Nice work Skeet, glad to hear you slayed em out there. The 2 we caught weren't huge but they were chunky healthy fish, I'm sure you got some monsters though! Nice to know these fish have such potential in this body of water. Was down at Angler's Den yesterday and they had a nice big chunk of a perch on the wall that was caught outta Willard. It was a healthy one thats for sure. You should shoot me those pics to my cell phone. Later. All the best and tight lines!


----------



## skeet4l (Sep 11, 2007)

Ok, I figured out how to send a pic from the camera, here you go.








Wow, that pic is huge. Looks like I still have some figurin to do.


----------



## IYAAYAS (May 6, 2010)

That is awesome Skeet, nice mess of fish there!
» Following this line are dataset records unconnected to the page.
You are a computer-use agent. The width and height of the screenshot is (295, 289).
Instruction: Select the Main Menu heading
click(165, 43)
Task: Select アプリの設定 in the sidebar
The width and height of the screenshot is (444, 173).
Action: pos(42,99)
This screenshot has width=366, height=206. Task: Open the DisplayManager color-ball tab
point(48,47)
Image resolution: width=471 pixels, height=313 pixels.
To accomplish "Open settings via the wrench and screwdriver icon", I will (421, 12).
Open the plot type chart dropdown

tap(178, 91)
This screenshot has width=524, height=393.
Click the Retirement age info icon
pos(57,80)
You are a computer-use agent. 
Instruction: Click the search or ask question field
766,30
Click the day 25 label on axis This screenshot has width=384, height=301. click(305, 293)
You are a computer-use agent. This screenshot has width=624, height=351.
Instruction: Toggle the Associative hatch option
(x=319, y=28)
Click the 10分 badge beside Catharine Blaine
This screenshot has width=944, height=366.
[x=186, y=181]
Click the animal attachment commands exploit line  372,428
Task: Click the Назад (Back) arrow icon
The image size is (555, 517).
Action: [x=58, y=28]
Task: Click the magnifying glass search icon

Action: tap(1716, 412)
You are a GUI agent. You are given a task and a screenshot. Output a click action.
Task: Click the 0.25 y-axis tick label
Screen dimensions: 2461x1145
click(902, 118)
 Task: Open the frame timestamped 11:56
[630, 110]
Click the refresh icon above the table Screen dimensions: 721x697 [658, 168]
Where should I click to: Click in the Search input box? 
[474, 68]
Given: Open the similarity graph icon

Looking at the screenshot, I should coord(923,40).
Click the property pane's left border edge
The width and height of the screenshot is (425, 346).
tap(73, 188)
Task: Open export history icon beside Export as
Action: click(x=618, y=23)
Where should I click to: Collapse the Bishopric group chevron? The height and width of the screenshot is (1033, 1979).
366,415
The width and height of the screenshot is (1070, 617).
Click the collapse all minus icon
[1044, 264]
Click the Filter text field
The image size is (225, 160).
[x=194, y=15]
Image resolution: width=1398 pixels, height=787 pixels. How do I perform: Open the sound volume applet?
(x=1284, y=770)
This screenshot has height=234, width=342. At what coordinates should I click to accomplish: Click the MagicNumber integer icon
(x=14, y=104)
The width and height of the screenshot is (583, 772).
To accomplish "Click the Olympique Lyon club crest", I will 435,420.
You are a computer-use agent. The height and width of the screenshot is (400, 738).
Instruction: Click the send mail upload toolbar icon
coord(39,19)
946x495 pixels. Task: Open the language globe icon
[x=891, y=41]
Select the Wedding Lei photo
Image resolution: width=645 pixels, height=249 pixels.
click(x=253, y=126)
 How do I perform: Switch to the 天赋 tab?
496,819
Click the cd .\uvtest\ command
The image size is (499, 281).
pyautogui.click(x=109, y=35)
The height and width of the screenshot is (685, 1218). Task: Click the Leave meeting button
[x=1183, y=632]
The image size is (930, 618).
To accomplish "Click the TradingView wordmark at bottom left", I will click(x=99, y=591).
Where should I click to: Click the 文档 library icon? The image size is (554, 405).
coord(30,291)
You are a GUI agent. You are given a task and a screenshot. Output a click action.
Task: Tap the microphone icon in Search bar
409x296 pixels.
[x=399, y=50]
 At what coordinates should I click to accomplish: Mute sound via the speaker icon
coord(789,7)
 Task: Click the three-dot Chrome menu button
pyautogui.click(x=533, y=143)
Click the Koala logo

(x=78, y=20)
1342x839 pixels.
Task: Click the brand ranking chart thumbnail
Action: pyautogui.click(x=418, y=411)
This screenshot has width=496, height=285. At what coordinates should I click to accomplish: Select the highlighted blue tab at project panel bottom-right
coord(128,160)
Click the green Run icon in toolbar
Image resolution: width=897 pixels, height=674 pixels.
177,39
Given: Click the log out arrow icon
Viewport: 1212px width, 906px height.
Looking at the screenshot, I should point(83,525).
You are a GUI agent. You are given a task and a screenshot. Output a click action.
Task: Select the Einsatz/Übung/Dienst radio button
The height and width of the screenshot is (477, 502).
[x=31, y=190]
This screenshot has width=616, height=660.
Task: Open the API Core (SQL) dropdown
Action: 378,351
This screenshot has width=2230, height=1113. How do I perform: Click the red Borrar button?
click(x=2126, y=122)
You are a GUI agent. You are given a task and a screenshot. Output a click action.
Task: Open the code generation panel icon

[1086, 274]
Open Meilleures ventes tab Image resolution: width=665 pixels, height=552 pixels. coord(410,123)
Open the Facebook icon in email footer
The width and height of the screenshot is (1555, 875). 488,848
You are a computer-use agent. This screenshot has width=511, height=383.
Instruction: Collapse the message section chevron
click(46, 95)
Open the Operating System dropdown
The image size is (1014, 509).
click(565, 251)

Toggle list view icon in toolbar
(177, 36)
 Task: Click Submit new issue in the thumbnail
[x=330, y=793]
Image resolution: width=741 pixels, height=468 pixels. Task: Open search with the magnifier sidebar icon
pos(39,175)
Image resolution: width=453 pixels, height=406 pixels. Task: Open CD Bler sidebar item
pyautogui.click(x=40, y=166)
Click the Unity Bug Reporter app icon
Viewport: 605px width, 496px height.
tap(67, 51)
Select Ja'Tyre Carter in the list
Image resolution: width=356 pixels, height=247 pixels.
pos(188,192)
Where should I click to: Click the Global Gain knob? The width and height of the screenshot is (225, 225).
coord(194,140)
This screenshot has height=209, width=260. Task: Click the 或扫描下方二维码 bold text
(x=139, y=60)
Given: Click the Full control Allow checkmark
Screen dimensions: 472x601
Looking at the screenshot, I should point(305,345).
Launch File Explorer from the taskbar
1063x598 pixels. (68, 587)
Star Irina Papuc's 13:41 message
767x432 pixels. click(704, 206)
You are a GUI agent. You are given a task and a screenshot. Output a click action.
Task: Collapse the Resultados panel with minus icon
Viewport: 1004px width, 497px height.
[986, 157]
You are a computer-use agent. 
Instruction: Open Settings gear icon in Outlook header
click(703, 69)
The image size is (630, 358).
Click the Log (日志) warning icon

Thanks for throwing the pic on there.


----------



## k2muskie (Oct 6, 2007)

Like I stated you're one angler who doesn't have to post pics...NICE JOB with a very healthy crop without a doubt...man wish we had your touch for Willard Crappie and Walleye...but amount of time we're spending on Willard we'll learn...appreciate all you do to keep us all interested and using the 3Ps while expanding our fish'n to Willard... :wink: :wink:


----------



## wyogoob (Sep 7, 2007)

Hee Haw, that's what I'm talkin' about!


----------



## skeet4l (Sep 11, 2007)

Some may wonder what's with the net full of fish in the boat. I prefer to keep them alive as long as possible and then pull them all out of the livewell (just prior to heading for home) to clip a gill or two to bleed them out. I'll then drain all water and fill again for the trip home. It definitely makes a big difference in the quality of the meat.


----------